Yestermorrow

Mortemfile

Pronto me di cuenta de que los juguetes, como la
poesía, eran esencias de cosas, símbolos concisos de
vidas posibles o imposibles

RAY BRADBURY

Dos chimboritos salieron espantados de su nido cuando escucharon los quejidos del general y el trueno de las pistolas. No habían sido diseñados para vivir entre semejantes ruidos; y este año habían tenido la mala suerte de que el lugar donde cada octubre solían anidar y poner sus óvulos ahora estaba rodeado por un ejército erizado por lanzas tan largas como apamates, pero menos amables al tacto. Ya era demasiado tarde para trasladar la incubadora a un lugar menos transitado, porque los óvulos estaban ya maduros, listos para poder dar vida a dos hambrientos polluelos. Lo único que podían hacer era rogar por que no los descubrieran y apartarse cuando la cosa se pusiera muy fea y se vieran obligados a salvar sus vidas, más importantes, cómo no, que los proyectos que cuidaban. Ya habría tiempo para poner nuevos óvulos, en caso de que estos resultaran aplastados por las pesadas ruedas de los cañones. Se elevaron como solo ellos sabían hacerlo y desaparecieron entre la luminosidad del sol que reverberaba en las nubes, seguros de que los depredadores no podrían dar con ellos. Eran listos, los chimboritos.

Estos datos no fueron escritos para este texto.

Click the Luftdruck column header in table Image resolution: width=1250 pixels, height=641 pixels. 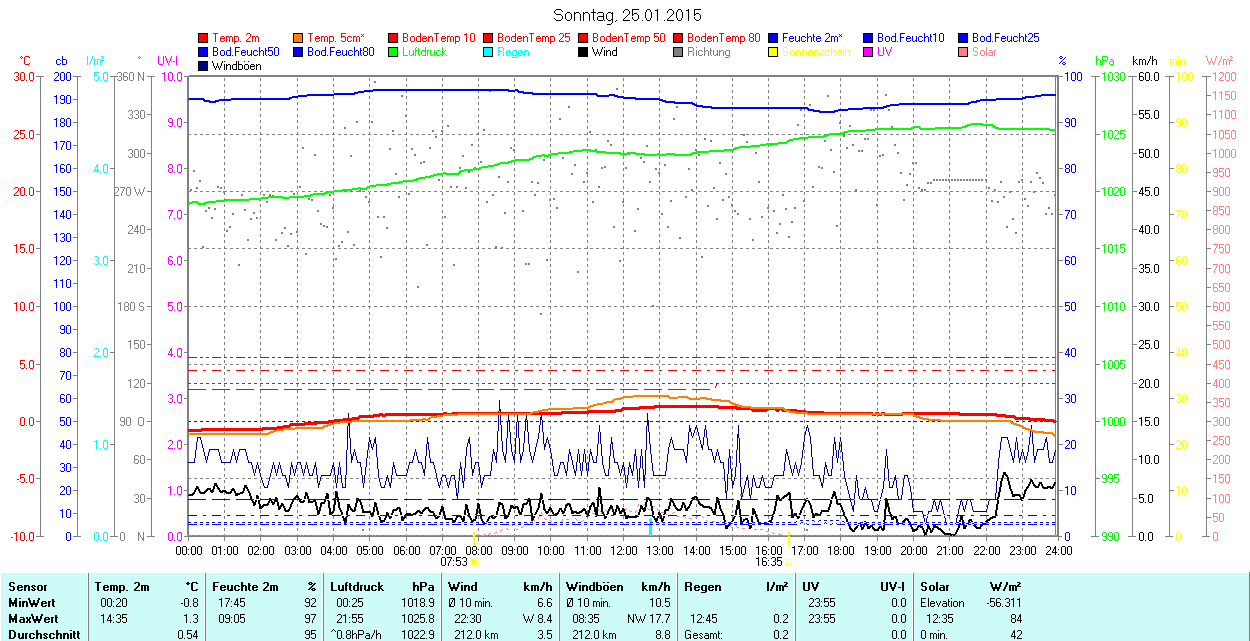pyautogui.click(x=356, y=587)
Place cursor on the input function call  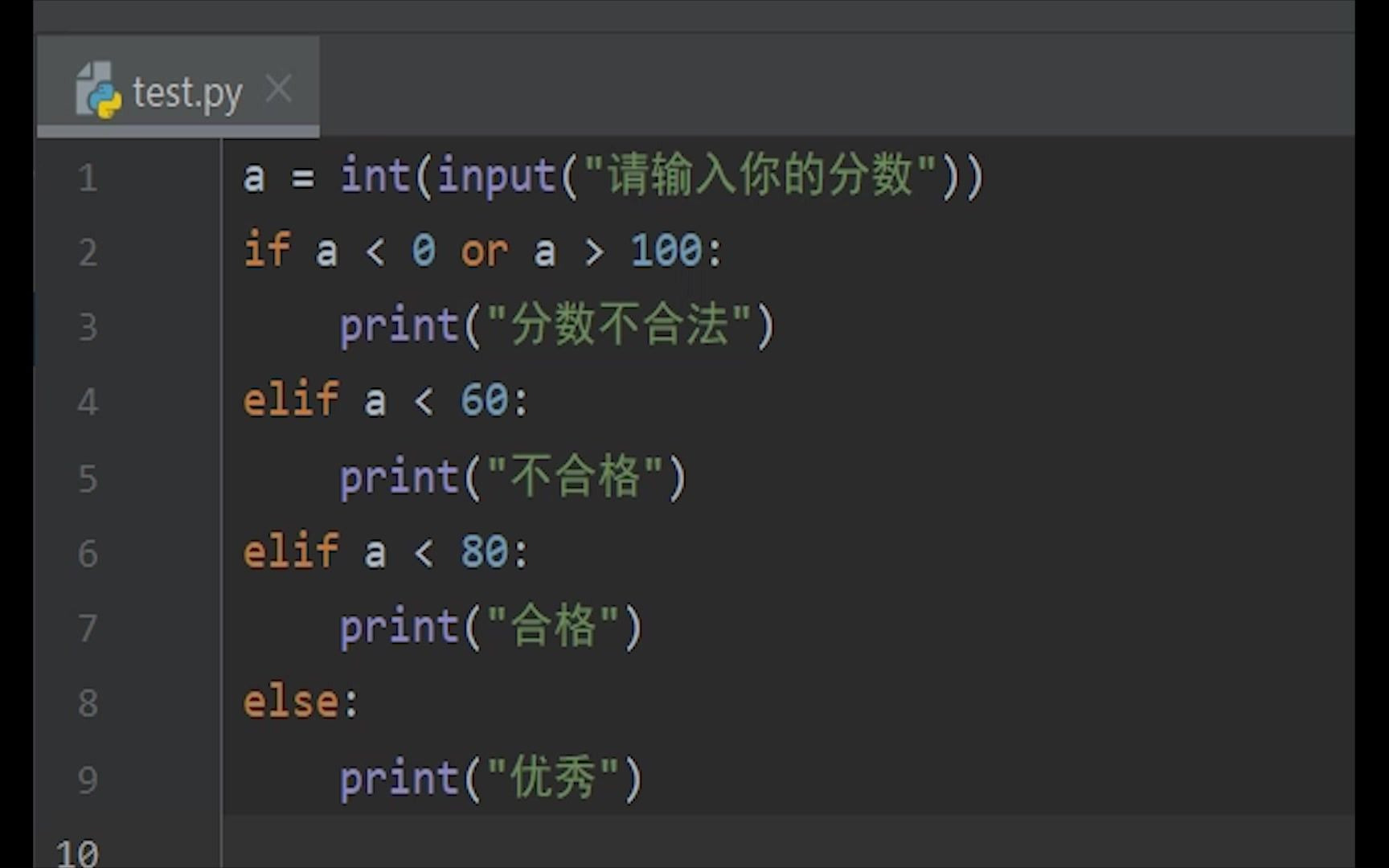coord(496,176)
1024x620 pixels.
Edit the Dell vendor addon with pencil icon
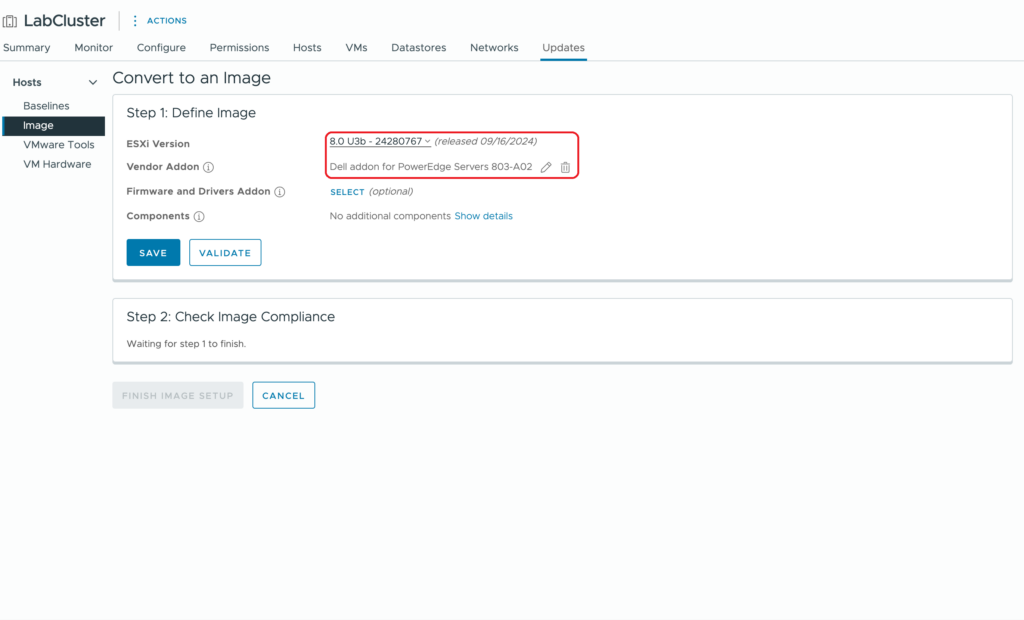tap(546, 168)
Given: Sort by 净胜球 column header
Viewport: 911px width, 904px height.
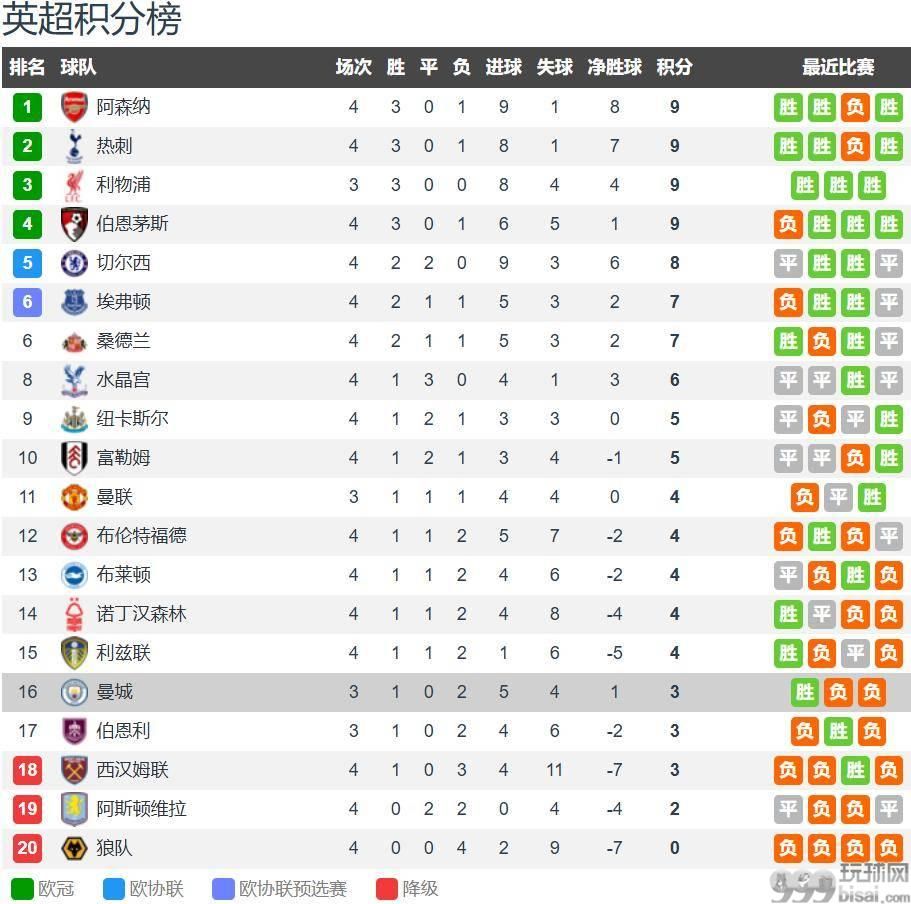Looking at the screenshot, I should [x=614, y=67].
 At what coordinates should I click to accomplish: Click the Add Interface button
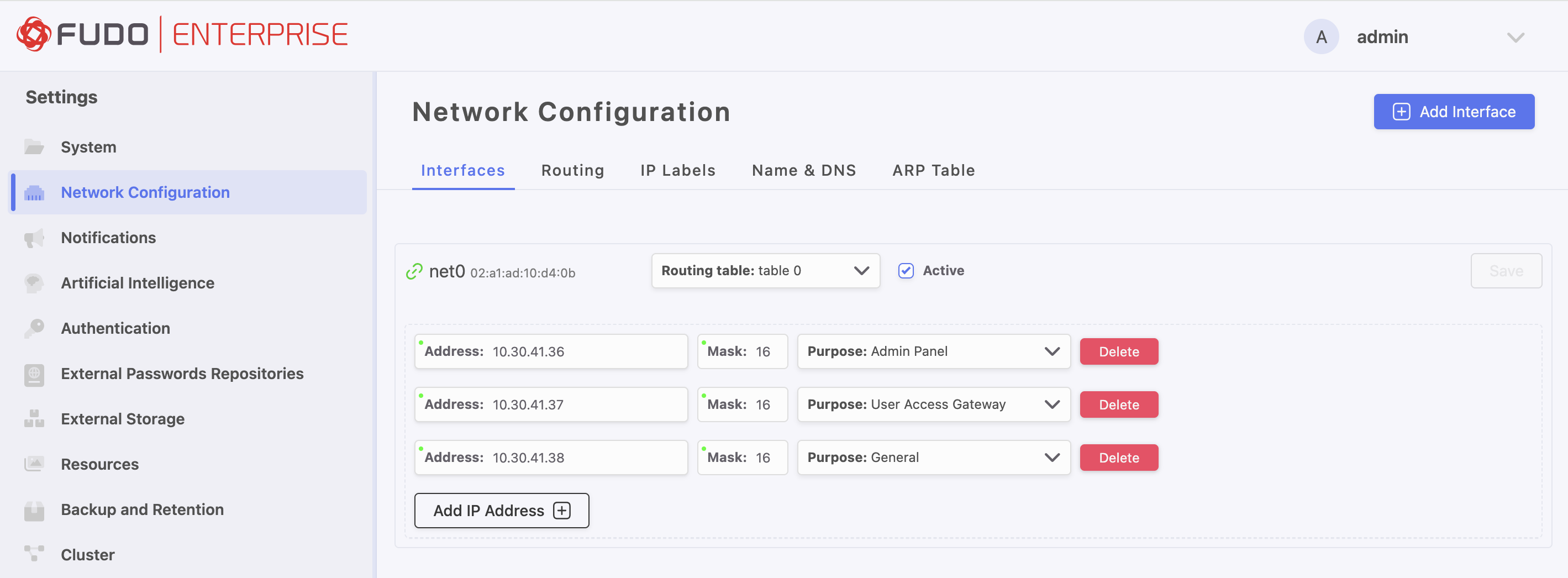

Cientos de metros por debajo de los voladores, el general calculó cuidadosamente la presión que ejercería con sus brazos para levantarse. Meditó un instante antes de hacerlo; ninguna batalla es pequeña y, mucho menos, esta. No estaba en una posición ventajosa y todo podría acabar en un desastre si daba un paso en falso. Sucre y Soublette lo observaban con atención, como los jóvenes lobos que esperan que el macho alfa de la manada flaquee para usurpar su puesto. No obstante, una ávida postura de siervo inclinaba sus torsos, y sendas sonrisas cruzaban los rostros de ambos subalternos. El jefe los miraba con evidente suspicacia; sus lecturas tendrían que servirle para la supervivencia, así que murmuró: Ama a todos. Mas en todos no confíes, escribió Casia de Constantinopla hacía cuatro mil ochocientos años, y él no dejaría de hacerle caso; por más leales que fueran, seguían siendo hombres b, y eso para él ya representaba un peligro. A Sucre y a Soublette se les hacía imposible escuchar lo que el general farfullaba entre dientes, pues este trataba de que la operación fuera lo más limpia posible y estuviera exenta del más mínimo desarreglo. Vana pretensión. Sigan, sigan mirándome así, coñosdemadre, que a los dos los tengo en salsa, pensaba el general; en cuanto me salgan con la primera pendejada los mando fusilar, como hice con Piar en su momento, malditos. No crean que porque me pueden ver así no sé por qué parte de las bolas agarrarlos para joderles la existencia. El general levantó la mirada hacia sus dos acompañantes y trató de inclinarse hacia ellos con donosura, pero un súbito pinchazo pubococcígeo frustró el gesto diplomático.

—¡Me cago en dios!

—¿Está usted bien, su excelencia? —preguntó Sucre, solícito, agachándose para evitar que cayera al suelo recién pulido.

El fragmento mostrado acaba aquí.